+++ Material for this exercise

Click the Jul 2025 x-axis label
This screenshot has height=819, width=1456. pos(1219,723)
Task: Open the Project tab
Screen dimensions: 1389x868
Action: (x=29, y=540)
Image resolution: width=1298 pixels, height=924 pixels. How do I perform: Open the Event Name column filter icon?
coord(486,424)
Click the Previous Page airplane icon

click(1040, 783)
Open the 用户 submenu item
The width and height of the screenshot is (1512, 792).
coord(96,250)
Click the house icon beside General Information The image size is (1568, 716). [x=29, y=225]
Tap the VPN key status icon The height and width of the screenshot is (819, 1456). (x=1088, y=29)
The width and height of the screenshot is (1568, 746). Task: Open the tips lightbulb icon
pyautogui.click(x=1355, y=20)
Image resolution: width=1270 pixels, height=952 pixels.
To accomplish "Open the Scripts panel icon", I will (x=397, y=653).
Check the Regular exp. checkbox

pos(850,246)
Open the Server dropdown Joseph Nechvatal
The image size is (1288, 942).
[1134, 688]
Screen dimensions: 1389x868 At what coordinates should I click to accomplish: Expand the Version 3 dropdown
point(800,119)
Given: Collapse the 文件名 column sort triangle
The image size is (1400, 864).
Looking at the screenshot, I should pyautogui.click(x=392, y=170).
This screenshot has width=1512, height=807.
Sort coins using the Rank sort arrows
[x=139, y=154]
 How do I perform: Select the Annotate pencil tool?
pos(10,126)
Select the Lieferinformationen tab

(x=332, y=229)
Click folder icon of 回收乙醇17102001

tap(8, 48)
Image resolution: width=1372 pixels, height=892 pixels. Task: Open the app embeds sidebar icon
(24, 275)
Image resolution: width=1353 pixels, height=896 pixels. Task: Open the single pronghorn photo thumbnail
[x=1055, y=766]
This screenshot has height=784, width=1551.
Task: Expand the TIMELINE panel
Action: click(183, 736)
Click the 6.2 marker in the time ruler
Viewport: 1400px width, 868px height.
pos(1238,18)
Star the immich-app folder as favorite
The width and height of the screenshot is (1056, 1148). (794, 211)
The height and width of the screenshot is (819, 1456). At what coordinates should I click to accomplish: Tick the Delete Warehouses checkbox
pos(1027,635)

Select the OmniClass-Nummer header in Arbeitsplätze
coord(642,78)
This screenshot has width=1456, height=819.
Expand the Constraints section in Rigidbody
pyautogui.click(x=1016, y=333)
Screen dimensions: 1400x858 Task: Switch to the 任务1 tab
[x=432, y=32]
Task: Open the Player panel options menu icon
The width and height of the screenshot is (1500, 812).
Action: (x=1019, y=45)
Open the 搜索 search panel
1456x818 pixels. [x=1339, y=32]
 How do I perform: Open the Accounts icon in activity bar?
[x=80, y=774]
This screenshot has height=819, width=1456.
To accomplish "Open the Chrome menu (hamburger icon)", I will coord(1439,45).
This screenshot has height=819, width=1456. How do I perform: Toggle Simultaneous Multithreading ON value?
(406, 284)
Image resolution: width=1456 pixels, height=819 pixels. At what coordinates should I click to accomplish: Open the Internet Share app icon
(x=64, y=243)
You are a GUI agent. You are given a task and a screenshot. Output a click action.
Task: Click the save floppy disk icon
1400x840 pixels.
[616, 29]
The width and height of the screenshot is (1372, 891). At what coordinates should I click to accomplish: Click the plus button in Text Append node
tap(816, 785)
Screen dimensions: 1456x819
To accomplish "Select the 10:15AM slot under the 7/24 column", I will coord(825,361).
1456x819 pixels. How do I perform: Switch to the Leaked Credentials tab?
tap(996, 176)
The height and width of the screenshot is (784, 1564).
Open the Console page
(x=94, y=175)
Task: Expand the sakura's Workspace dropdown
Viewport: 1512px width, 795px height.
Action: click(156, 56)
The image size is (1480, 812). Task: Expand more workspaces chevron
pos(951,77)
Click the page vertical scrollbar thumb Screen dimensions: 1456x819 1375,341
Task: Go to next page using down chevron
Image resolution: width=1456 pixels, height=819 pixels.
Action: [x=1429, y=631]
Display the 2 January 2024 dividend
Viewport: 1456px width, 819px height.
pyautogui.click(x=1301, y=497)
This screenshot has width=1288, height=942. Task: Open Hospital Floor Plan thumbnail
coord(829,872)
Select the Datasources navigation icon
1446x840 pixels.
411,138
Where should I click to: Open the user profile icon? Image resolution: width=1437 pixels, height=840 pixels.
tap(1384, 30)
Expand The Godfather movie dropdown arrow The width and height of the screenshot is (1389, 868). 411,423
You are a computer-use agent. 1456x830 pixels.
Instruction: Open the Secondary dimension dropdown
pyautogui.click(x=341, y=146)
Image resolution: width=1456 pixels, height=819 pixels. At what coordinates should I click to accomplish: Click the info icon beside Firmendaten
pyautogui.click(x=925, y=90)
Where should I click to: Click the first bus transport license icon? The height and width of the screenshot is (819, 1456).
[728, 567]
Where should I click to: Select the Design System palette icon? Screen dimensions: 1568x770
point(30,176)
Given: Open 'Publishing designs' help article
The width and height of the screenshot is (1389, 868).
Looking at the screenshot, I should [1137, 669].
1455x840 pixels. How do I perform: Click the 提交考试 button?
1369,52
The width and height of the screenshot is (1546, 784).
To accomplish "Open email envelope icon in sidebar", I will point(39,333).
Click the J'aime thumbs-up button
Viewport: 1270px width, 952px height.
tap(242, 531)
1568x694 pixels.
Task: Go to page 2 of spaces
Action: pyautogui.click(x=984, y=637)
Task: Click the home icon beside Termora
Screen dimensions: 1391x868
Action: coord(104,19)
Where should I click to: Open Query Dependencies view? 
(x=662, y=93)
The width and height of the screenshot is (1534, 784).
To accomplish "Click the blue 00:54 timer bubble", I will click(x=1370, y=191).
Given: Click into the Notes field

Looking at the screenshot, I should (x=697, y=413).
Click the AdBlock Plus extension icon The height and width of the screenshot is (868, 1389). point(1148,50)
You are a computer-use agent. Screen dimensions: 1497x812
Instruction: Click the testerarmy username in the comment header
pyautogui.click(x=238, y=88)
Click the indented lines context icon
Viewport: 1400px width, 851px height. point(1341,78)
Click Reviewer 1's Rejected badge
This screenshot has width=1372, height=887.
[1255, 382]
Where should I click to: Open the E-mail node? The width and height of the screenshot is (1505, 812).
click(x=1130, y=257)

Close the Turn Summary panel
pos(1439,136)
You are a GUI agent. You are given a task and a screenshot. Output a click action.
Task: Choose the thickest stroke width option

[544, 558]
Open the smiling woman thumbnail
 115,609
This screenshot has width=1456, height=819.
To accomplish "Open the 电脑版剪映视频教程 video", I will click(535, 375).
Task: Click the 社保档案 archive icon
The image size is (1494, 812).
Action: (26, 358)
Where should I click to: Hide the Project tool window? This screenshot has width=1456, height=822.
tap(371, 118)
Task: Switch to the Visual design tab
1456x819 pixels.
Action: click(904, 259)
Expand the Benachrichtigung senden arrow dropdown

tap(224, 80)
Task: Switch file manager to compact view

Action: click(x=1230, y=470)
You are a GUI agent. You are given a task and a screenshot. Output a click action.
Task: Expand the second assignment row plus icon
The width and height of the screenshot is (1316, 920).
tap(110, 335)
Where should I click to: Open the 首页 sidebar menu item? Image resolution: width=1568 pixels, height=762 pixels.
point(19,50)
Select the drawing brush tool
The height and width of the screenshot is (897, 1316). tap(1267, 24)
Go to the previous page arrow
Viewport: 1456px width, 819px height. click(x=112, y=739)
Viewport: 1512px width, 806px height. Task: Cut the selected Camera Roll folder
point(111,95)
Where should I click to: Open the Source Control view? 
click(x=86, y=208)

++++++

▶ [Work to be completed]
Going back over the entries above, copy word for word every line from the one that has "Open the Console page" on through the one that has "Task: Go to next page using down chevron".

▶ [Solved exercise]
Open the Console page
(x=94, y=175)
Task: Expand the sakura's Workspace dropdown
Viewport: 1512px width, 795px height.
Action: click(156, 56)
The image size is (1480, 812). Task: Expand more workspaces chevron
pos(951,77)
Click the page vertical scrollbar thumb Screen dimensions: 1456x819 1375,341
Task: Go to next page using down chevron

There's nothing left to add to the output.